> TASK GOAL: Look through the data that follows and say how many of its lines contain "eLTER", giving the number only.

(Items listed in a dataset)
+ + + +

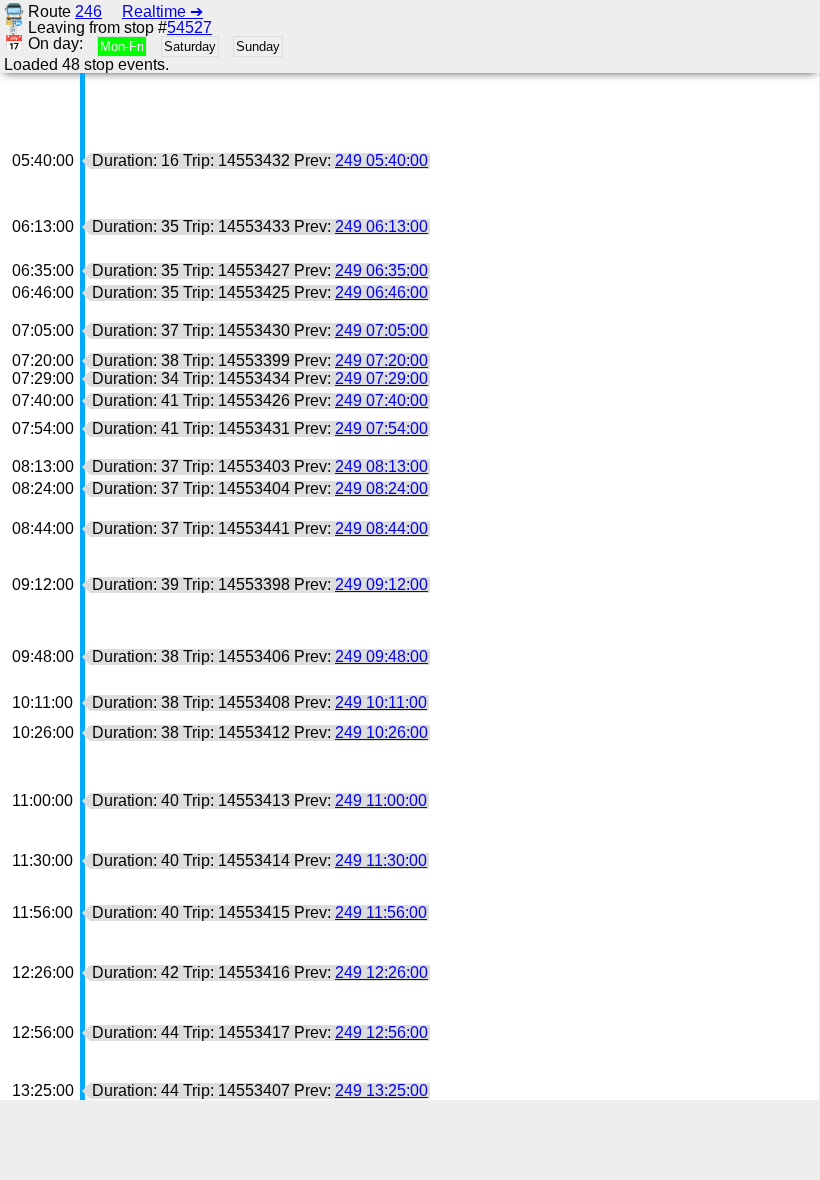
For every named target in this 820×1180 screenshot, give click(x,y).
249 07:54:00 (381, 428)
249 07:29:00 (381, 378)
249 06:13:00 (381, 226)
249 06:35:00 (381, 270)
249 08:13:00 (381, 466)
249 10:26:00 (381, 732)
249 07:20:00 (381, 360)
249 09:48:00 (381, 656)
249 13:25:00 (381, 1090)
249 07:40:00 (381, 400)
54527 (189, 27)
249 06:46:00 (381, 292)
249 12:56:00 (381, 1032)
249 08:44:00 (381, 528)
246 (88, 11)
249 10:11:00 (381, 702)
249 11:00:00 (381, 800)
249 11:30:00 (381, 860)
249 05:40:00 (381, 160)
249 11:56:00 (381, 912)
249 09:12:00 (381, 584)
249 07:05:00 (381, 330)
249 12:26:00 (381, 972)
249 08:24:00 (381, 488)
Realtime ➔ (162, 11)
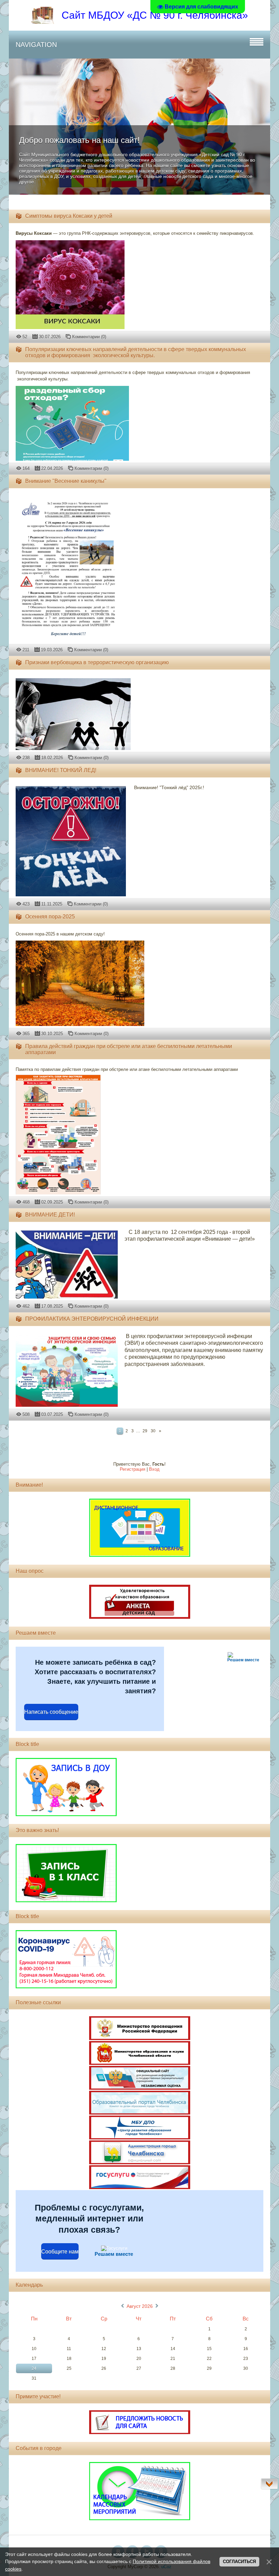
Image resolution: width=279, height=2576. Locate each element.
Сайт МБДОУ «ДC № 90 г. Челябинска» (155, 15)
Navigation (36, 44)
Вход (154, 1469)
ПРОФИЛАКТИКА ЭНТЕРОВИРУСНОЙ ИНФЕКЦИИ (92, 1319)
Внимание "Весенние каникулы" (65, 481)
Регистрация (132, 1469)
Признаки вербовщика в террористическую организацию (97, 662)
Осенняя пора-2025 (50, 916)
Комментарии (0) (89, 336)
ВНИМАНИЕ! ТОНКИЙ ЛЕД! (60, 770)
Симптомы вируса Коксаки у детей (68, 216)
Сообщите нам (60, 2251)
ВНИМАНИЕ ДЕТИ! (50, 1215)
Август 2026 (140, 2306)
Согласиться (239, 2561)
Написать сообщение (51, 1712)
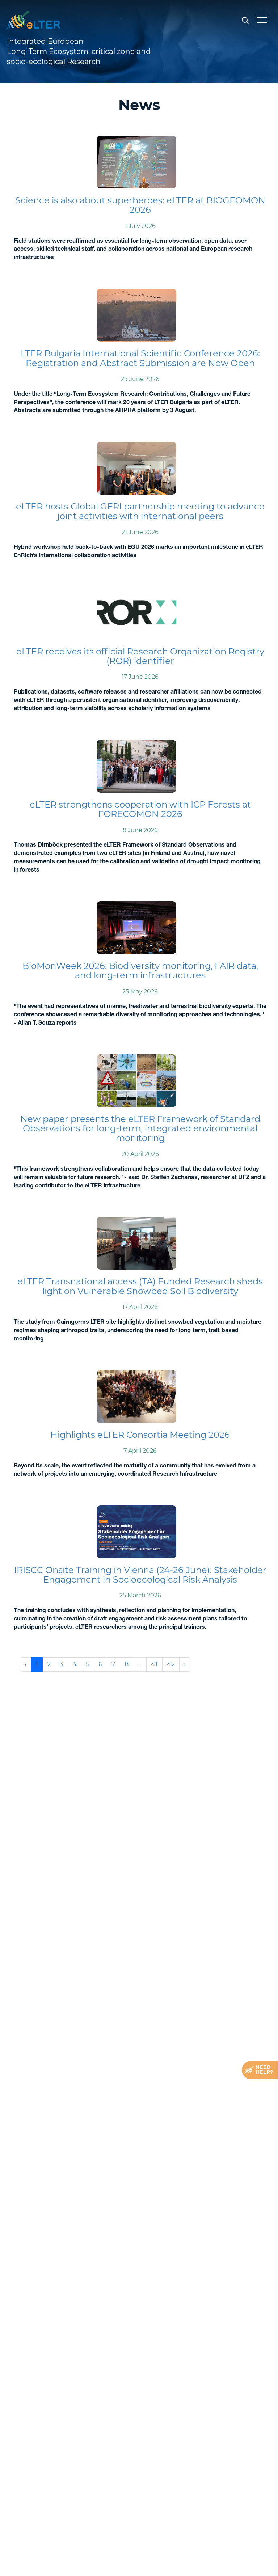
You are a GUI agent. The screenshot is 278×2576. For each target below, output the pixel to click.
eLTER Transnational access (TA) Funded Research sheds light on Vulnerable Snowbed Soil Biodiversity (140, 1286)
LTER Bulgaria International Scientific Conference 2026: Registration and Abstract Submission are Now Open (140, 358)
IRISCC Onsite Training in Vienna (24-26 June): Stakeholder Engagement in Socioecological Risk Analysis (140, 1575)
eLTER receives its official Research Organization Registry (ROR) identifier (140, 656)
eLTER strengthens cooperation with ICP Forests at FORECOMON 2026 (140, 809)
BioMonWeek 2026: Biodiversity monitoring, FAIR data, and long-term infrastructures (140, 970)
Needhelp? (264, 2070)
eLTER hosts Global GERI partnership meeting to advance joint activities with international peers (140, 511)
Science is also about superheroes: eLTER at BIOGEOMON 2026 (140, 205)
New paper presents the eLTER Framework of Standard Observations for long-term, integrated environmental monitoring (140, 1128)
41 (154, 1664)
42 (171, 1664)
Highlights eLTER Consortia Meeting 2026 (140, 1434)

+ + + +

> RESPONSE TO THE TASK: 7